With her father still in the service, and her brothers who were older, gone, one in Viet Nam where her father was, life for Dana from age 10 on was like being an only child.

“I had a wonderful childhood,” said Heck. “I had my mother all to myself. She was the most Godly woman I have ever known. She had worked in a MASH Unit, like on TV, and saw horrible things, bayonet wounds and more.”

At 16, Heck worked after school at Sonic as a car hop. That is also an important age to remember for her because that is how old she was when she met the love of her life, Rick Heck. Rick was 9 months younger than her, but it was love at first sight, and they met at church.

That may be one of the earliest recollections of a “cougar,” before it was called that.

“He could not even drive,” said Heck.

Obviously, that did not matter to her. They have been together 41 years and married 36 of those.

Dana went to school at Fort Lewis College in Durango, majoring in business, and Rick got a Masters Degree, according to Dana, in the school of hard knocks, growing up in the family garage building hot rods.

Dana never really aspired to be anything but a wife and mother, and she did that. She and Rick have three grown birth children, two living in the White Mountains, one in Cortez, and a foster daughter who lives in Cottonwood. They have six grandchildren and are soon to be great grandparents.

Heck said they never really had a plan.

“We just throw things at the wall and whatever sticks,” said Heck.

Dana was sick of cold weather and in 1986, they moved to Page, Arizona, by Lake Powell. She says it is about 10 degrees warmer than here. Prior to that move, she and Rick drove all over Arizona looking for their new home, but had not found it.
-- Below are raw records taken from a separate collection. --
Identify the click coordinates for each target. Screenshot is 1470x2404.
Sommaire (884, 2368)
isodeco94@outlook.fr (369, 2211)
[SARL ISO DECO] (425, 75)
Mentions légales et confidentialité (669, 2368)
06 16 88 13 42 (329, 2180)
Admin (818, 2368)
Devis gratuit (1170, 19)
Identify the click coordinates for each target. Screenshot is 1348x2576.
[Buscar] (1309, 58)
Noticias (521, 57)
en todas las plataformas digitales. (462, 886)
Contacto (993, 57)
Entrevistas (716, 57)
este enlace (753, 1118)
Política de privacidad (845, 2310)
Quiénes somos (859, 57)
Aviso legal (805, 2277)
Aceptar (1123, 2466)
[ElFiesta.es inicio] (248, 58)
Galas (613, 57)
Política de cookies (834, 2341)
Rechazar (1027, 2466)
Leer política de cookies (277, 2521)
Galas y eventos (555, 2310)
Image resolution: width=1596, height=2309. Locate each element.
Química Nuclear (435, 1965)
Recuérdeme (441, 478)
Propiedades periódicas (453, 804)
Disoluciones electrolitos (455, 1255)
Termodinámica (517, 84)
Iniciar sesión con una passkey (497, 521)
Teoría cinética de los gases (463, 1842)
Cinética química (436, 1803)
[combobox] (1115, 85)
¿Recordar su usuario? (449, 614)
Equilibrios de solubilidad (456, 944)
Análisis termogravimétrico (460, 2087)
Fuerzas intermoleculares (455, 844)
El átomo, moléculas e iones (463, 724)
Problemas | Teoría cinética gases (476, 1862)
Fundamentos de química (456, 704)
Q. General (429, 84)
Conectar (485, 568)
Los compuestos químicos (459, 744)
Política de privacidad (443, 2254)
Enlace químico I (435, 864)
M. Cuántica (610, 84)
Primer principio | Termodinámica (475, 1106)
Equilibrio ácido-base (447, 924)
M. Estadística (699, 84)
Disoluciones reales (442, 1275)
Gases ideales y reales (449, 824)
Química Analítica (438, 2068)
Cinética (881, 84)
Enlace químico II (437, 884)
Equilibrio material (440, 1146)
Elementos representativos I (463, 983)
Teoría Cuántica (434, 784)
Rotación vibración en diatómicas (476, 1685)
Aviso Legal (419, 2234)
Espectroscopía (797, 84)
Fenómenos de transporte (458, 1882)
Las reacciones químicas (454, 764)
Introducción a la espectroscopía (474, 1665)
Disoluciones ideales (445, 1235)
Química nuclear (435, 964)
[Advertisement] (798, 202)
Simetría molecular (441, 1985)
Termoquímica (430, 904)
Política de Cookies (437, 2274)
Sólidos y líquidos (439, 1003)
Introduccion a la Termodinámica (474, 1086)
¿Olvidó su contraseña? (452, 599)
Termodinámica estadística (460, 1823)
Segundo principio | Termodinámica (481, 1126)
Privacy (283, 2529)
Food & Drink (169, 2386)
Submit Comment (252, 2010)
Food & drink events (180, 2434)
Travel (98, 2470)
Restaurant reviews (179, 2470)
A family reunion had been planned for Page just a few weeks later in September, and it was obviously “what stuck” because they picked up and moved there in December. Rick opened an off road shop and also worked part time at the power plant. Dana got her radiology license and went to work for a dentist.

Wanderlust settled in and wanting to be near family, they decided to move to Cottonwood. They nested there for a while and then Rick, who was wholesaling cars, was invited to be a GM at dealership in Show Low in 2001. Kicking and screaming, but on the road again, the Hecks wound up in Show Low.

Needing a place to work on cars, Rick bought property on Porter Mountain Road in Lakeside and built a facility. When the property next to it became available, he bought it and started building what was supposed to be a machine shop, but before it was finished the people had backed out.

It was time once again to throw something on the wall and see if it would stick – the Heck Plan, if you will.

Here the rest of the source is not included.